Long before the state of North Carolina decided to implement its statewide telepsychiatry program (NC-STeP), some health systems in the state were already delving into the approach. For instance, Charlotte, NC-based Carolinas HealthCare System was among the first to deploy telemedicine in the state, and the potential to use the technology for psychiatric consults was recognized early on, according to Brad Watling, MD, FACEP, FAAEM, system medical director at Carolinas Medical Center in Charlotte, NC. “It had some fits and starts … but over the last couple of years we have hit the ground running with it,” he says.
Having psychiatrists available to see patients who present to the ED with mental health needs has made a big difference to emergency physicians, observes Watling. “We have the ability as emergency physicians to make a quick determination on the obvious [psychiatric] patient,” he explains. “What we don’t have are a lot of the nuances … so to have someone side-by-side is great.”
The remote encounters that take place between the psychiatrists and patients, utilizing the telemedicine technology, work very well, adds Watling. “I have even had some patients say that they really appreciate it, especially those patients that don’t have to stay and end up being able to receive follow-up as outpatients,” he says. “It just gives us a comfort level. Emergency departments and emergency physicians in general aren’t real comfortable with the fact that patients are having real long lengths-of-stay (LOS) and are sitting in the department because we aren’t really designed to manage that, so this certainly has been helpful.”
Anticipate hurdles
While the telepsychiatry system is humming now, there were a number of challenges involved with implementing the approach. The first hurdle involved getting both the emergency and psychiatric providers accustomed to the new technology and how the interactions would work, explains Watling. “I see this [issue] with any new technology,” he says, likening the difficulties to what providers experienced during the first implementation of electronic medical records (EMR).
A second challenge involved getting the resources and the behavioral health organization in place so that the approach functioned optimally, and this took some time, acknowledges Watling. “The technology piece is not that difficult. It’s a matter of getting emergency medicine and psychiatry sitting at the table and coming up with how it is going to work, and then deploying it in an organized fashion,” he says. “It is typical of anything. You’ve got to put the work in and dedicate the resources. It is not something that happens overnight.”
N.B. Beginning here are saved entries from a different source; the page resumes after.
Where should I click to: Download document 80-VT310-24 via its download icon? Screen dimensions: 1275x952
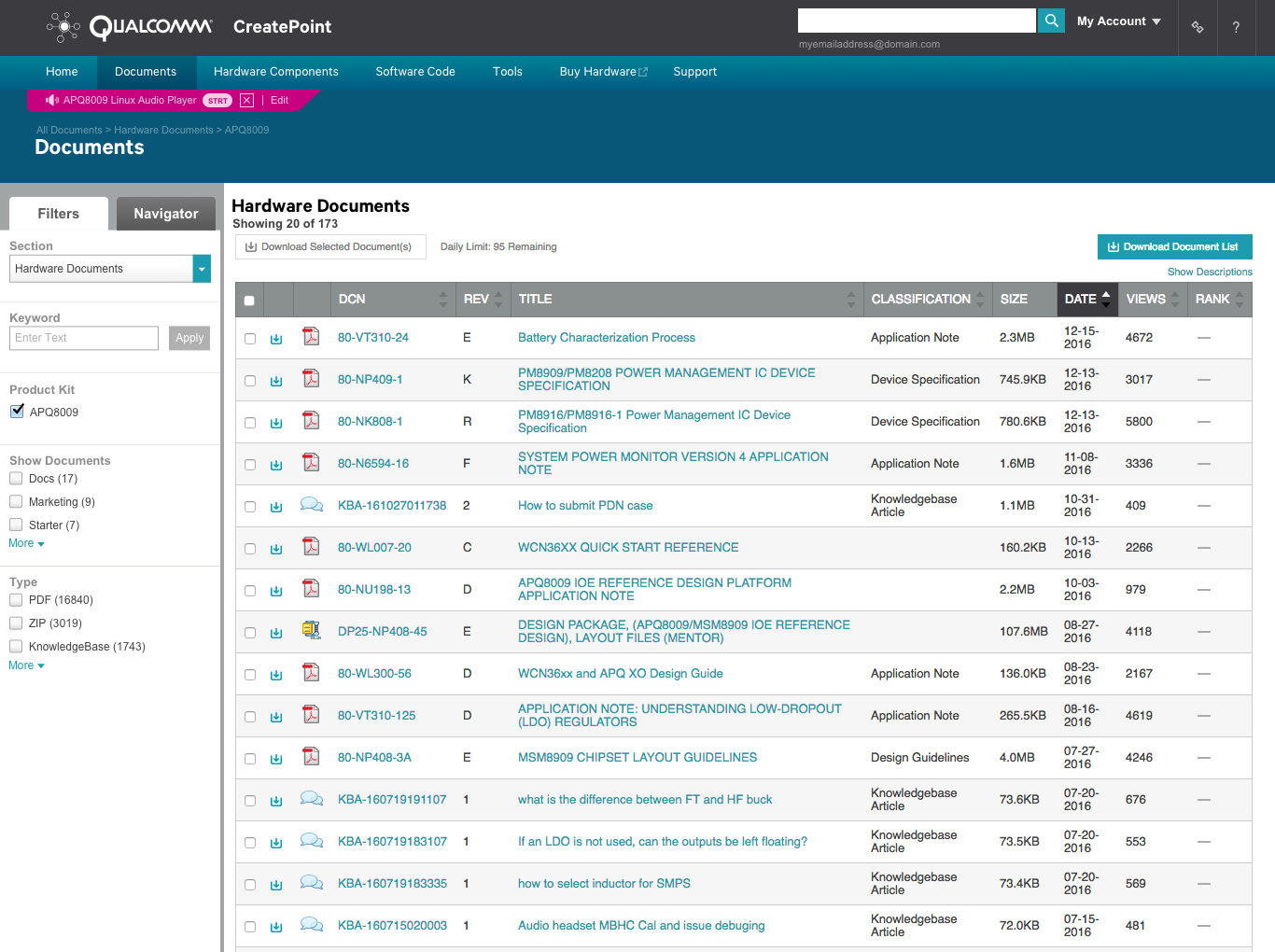[x=276, y=339]

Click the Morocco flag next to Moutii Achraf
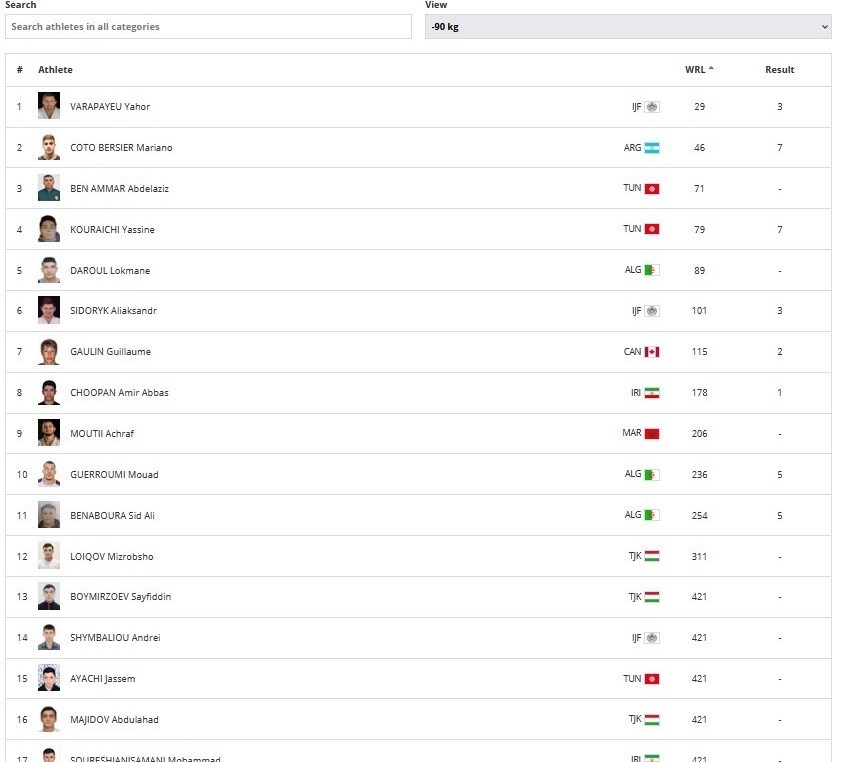652,434
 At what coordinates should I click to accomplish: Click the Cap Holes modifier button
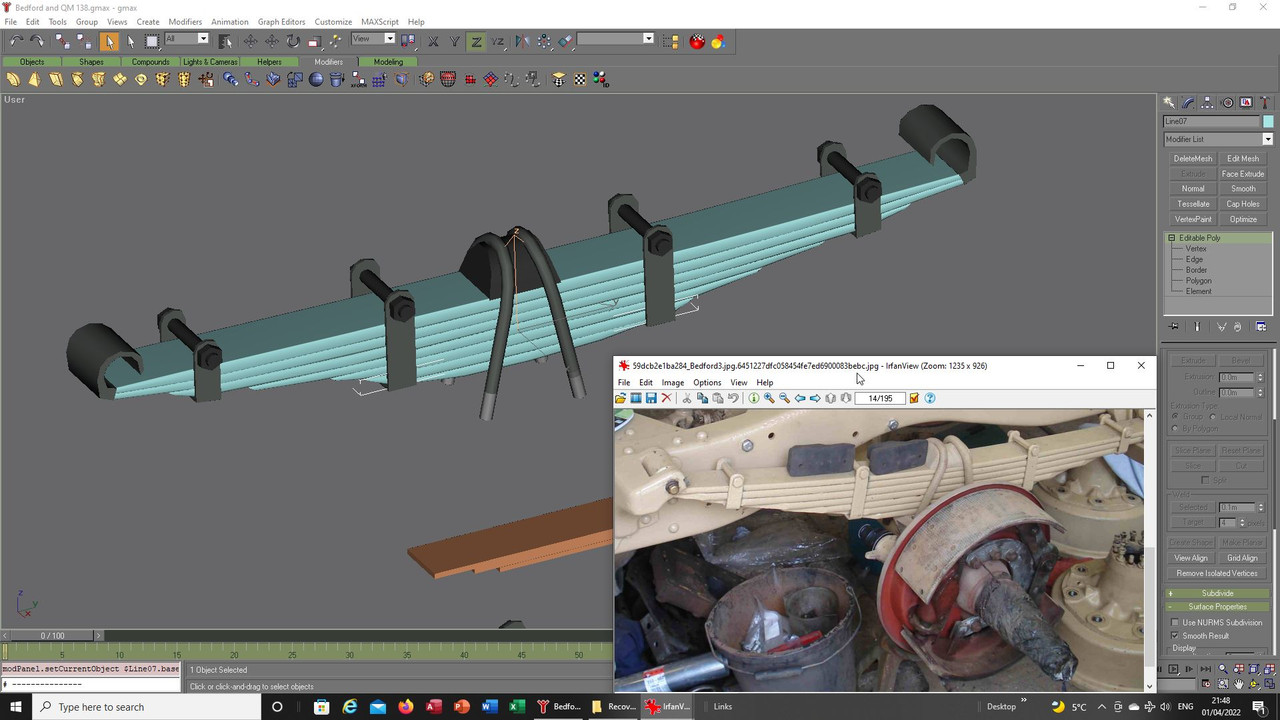pos(1243,204)
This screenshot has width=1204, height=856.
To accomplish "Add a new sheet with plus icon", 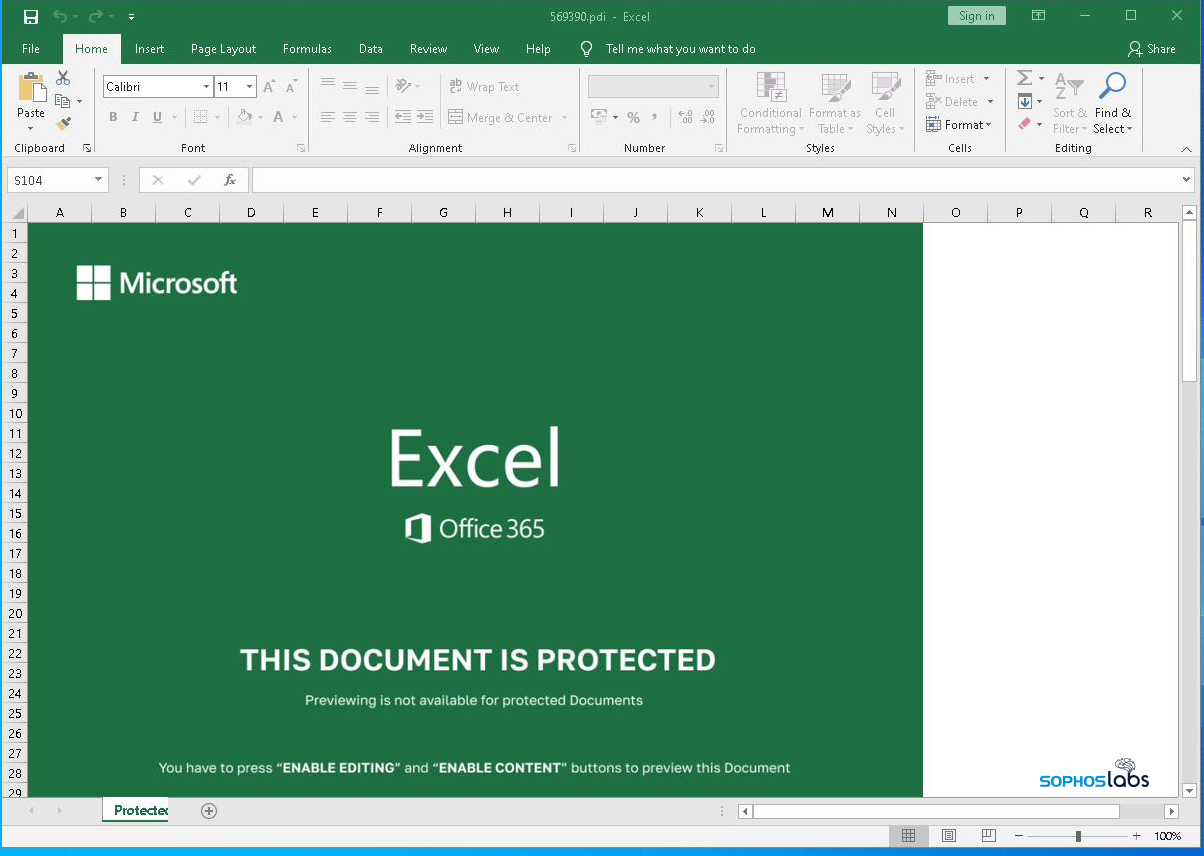I will click(209, 811).
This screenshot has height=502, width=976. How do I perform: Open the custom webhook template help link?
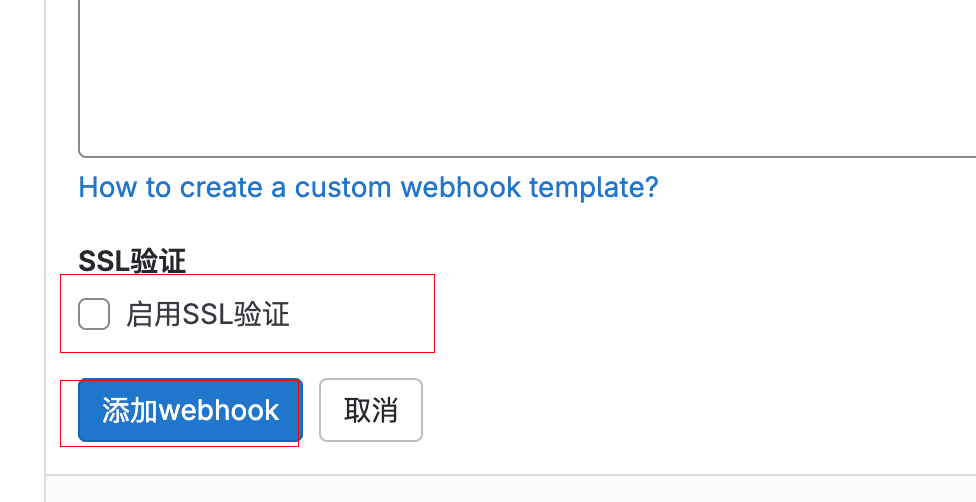[x=368, y=187]
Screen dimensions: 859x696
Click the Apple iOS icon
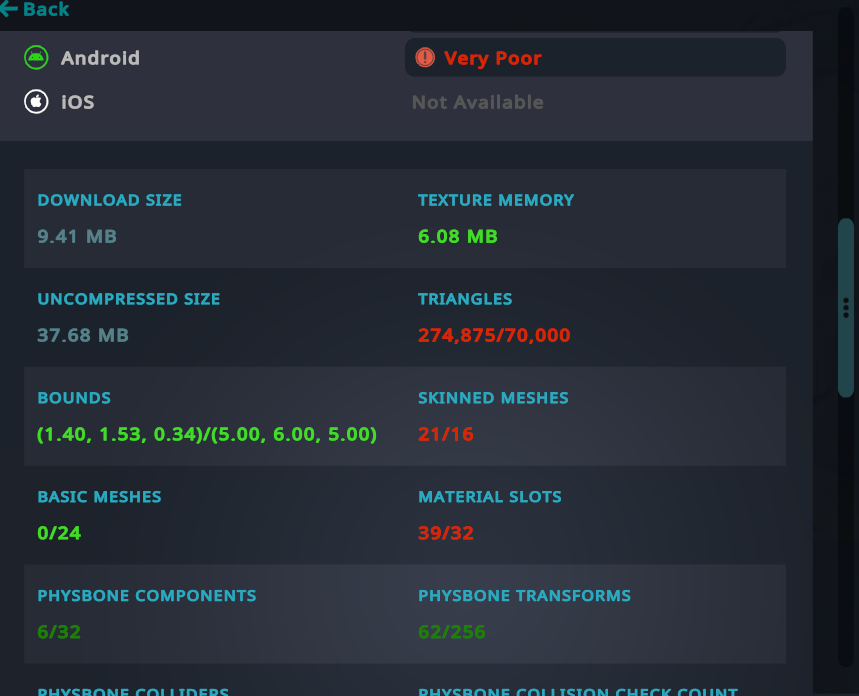36,101
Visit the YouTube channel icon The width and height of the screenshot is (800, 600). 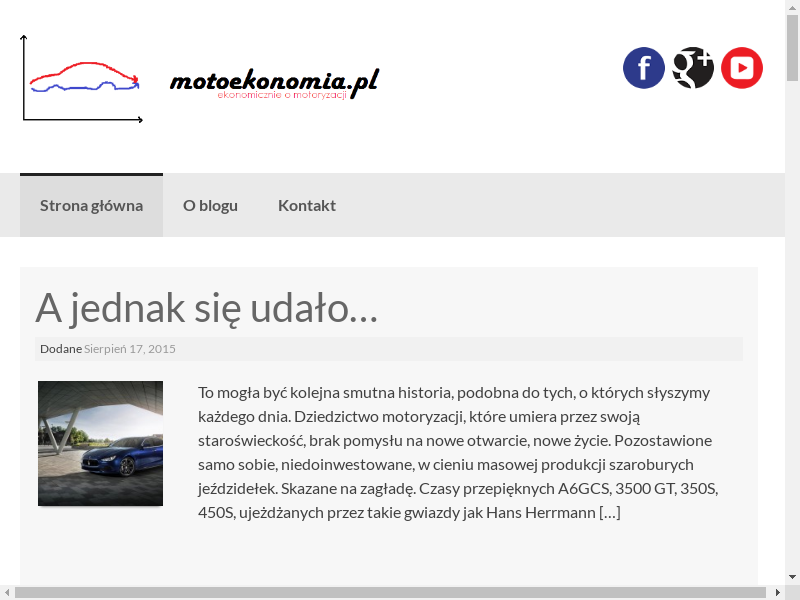742,68
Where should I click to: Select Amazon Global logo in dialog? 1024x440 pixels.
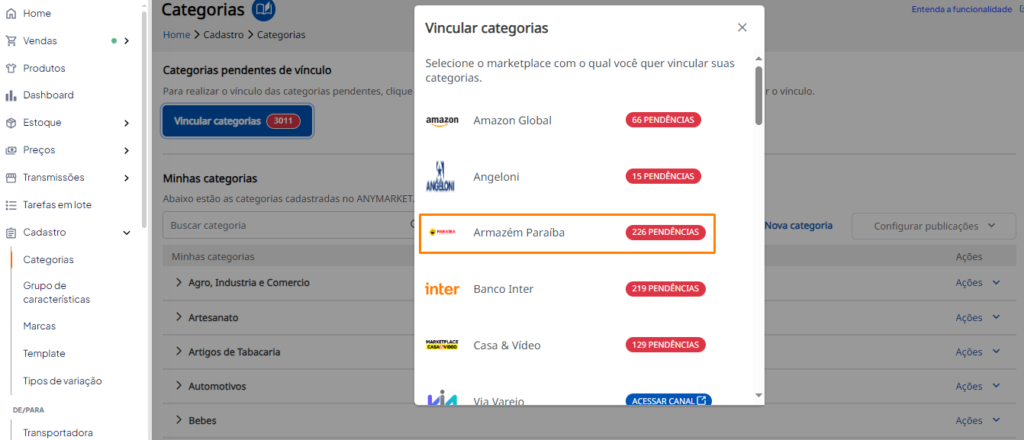click(x=442, y=121)
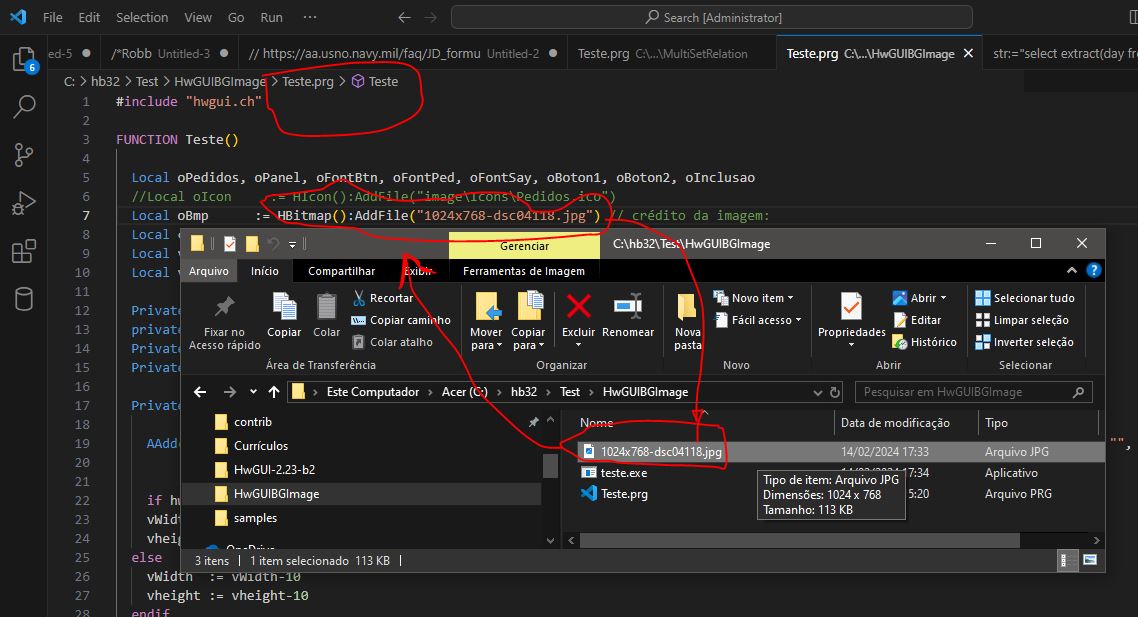Screen dimensions: 1138x617
Task: Open the Extensions view in activity bar
Action: (24, 251)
“As time has gone on, the [remote psychiatric consultants] have become much more acceptable to where for any new physician in any one of my departments there is an expectation that they are going to have the ability to get this done in a reasonable fashion; and not only the emergency physicians, but the staff in general,” says Watling. “As you can imagine, [emergency physicians] don’t interact [with the remote visits] as much as the nursing staff and techs in the department. But to have a psychiatrist essentially laying eyes on a patient at every stage in [his or her] stay is a wonderful thing.”
Manage resources
One benefit to the system-wide implementation is that seven of the EDs within the Carolinas HealthCare System function similarly in terms of their EMR programs and operations. “When we are doing telemedicine evaluations, it is our own equipment and our own portal that we are using to go between the emergency psychiatrists who are in our system and our EDs,” says Watling.
While psychiatrists can evaluate patients remotely, they also see patients in person on occasion, notes Watling. “There are facilities where we have psychiatrists that round, and there are some where we have psychiatrists who come into the ED from time to time, so there is a little bit of variability,” he says. “However the majority of all evaluations are done through telemedicine. Certainly, in all of the facilities that I work in, it has got to be around 90% if not more.”
Watling adds that with the shortage of psychiatrists, telemedicine is almost a necessity. “From an emergency standpoint, we probably have more [psychiatrists] than most [health systems], but they are still a resource that needs to be better utilized, and telemedicine allows that.”